Saturday, October 4, 2008
Wine Week to school you on regional labels
I wrote a month or so ago about the dream of two wine writers to bring recognition to wines and wineries outside the West Coast. That dream is about to be realized, as the site Drink Local Wine has been developed and activated. Regional Wine Week is officially under way.
Beginning this weekend and continuing through next week, around 30 writers will introduce you to wines you’ve probably never heard about. What all will have in common is that these wines are produced in the back yards of these writers and that none are made in what’s accepted as American wine country: California, Oregon and Washington.
Ome of the cofounders of tis project, Dave McIntyre, writes out of the Washington D.C./northern Virginia area. It’s his feeling that “local wines - broadly defined as any wines not from the West Coast - are getting better. This is especially true in New York and Virginia, but increasingly so in Maryland, Pennsylvania, and unheralded spots such as North Carolina's Yadkin Valley and the mountains of northern Georgia. The Ohio River Valley produces Pinot Blanc of surprising finesse, and Michigan's Old Mission and Leelanau peninsulas are increasingly known for their spritely Riesling and perfumed Gewürztraminer.”
All that said, his partner Jeff Siegel – a Texas wine columnist and blogger – insists that regional wines continue to get overshadowed by that monster that’s known as the West Coast. Not that they don’t deserve their due, but …
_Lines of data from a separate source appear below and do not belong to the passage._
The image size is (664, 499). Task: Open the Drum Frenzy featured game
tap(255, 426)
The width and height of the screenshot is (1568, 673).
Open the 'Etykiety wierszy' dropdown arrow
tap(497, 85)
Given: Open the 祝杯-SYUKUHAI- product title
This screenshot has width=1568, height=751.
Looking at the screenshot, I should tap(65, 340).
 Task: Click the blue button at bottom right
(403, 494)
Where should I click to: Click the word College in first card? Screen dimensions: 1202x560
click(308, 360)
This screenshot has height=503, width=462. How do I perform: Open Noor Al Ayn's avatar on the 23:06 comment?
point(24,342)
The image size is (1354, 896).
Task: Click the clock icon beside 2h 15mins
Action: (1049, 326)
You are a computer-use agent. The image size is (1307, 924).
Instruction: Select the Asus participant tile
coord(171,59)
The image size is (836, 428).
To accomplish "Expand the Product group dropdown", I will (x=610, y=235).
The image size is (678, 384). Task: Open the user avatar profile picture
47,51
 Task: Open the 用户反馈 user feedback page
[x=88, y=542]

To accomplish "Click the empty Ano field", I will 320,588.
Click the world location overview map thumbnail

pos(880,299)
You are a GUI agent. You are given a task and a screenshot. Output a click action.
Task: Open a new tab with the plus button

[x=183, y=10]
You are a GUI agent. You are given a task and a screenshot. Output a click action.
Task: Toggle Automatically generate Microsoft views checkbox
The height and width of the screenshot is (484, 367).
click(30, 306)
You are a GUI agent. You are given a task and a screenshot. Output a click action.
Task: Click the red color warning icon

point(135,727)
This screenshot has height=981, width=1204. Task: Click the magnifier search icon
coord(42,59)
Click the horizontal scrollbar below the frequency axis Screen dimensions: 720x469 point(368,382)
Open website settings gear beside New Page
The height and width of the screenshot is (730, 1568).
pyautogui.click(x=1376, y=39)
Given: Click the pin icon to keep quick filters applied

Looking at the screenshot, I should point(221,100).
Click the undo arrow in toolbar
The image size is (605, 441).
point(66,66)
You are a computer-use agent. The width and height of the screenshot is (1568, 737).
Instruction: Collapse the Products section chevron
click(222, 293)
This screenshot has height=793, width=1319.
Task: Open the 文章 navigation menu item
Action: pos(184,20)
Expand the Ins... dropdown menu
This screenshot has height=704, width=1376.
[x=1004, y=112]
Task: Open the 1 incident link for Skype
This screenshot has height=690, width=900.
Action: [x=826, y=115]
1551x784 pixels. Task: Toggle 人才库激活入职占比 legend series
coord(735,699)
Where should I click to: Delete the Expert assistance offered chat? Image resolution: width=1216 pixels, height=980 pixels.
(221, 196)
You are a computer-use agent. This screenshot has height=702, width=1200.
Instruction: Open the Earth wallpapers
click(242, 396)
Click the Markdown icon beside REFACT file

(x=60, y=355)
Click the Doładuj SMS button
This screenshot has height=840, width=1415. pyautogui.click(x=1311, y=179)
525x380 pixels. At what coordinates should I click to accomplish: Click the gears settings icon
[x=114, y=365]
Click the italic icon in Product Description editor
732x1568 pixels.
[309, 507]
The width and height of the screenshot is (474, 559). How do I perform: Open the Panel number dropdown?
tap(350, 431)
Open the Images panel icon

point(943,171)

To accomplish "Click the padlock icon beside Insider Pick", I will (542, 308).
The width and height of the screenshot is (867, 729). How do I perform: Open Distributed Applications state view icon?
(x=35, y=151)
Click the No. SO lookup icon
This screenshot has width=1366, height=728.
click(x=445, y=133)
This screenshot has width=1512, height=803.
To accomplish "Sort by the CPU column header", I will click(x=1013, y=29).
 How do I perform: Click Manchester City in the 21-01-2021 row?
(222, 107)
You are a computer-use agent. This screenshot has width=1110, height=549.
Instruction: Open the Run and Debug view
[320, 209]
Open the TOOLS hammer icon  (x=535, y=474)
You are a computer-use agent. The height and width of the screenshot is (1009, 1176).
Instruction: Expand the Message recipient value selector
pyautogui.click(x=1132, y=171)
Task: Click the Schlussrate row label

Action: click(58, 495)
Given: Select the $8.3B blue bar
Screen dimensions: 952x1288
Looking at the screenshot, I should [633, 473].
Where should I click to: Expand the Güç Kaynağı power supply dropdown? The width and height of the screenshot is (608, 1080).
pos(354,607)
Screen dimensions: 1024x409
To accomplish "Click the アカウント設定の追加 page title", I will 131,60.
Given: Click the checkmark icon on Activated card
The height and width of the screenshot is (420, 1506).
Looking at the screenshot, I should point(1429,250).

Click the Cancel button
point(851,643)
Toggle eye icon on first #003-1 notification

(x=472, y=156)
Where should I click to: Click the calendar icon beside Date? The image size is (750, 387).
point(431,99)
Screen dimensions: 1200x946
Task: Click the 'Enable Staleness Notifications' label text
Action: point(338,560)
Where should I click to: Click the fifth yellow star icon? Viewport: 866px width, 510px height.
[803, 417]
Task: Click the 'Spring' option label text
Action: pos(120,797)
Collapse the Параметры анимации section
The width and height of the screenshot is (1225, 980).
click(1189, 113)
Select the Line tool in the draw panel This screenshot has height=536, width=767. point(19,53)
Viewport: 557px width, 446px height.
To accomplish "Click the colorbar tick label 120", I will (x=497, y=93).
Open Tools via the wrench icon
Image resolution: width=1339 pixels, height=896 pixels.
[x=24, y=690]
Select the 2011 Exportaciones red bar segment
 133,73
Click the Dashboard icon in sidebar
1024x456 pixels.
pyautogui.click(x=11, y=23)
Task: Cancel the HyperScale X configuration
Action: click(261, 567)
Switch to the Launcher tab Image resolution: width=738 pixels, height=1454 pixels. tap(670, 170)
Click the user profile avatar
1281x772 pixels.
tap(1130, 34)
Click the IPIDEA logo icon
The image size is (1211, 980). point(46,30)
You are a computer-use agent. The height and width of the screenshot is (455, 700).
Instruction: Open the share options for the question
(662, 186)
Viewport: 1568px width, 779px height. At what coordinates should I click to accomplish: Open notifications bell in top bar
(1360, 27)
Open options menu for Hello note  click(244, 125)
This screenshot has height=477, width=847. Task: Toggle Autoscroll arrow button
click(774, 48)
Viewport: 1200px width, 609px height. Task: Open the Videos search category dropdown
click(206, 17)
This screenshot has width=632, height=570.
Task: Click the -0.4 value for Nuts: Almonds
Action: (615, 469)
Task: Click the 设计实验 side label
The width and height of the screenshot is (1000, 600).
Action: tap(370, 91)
“It’s time,” he writes, “that regional wine got the respect it deserved. Yes some of its still tastes like it was made from grapes strained through sweaty socks, but much of its is as competently made as anything from California. I regularly do blind tastings with regional wine; the people who drink it think the stuff they’re drinking is from California or Australia.”
Wines from 16 states plus California will be featured, and there’s every reason to think this will be a successful harbinger of bigger things to come. I’ll be featuring a winery and two of its wines every day, from each of the major wine trails that fan out from Gettysburg east to Philly and north to the Lehigh Valley. And it will be fun to read how others handle their “beat” and what they unearth.
Enjoy. It should provide an eye-opening education.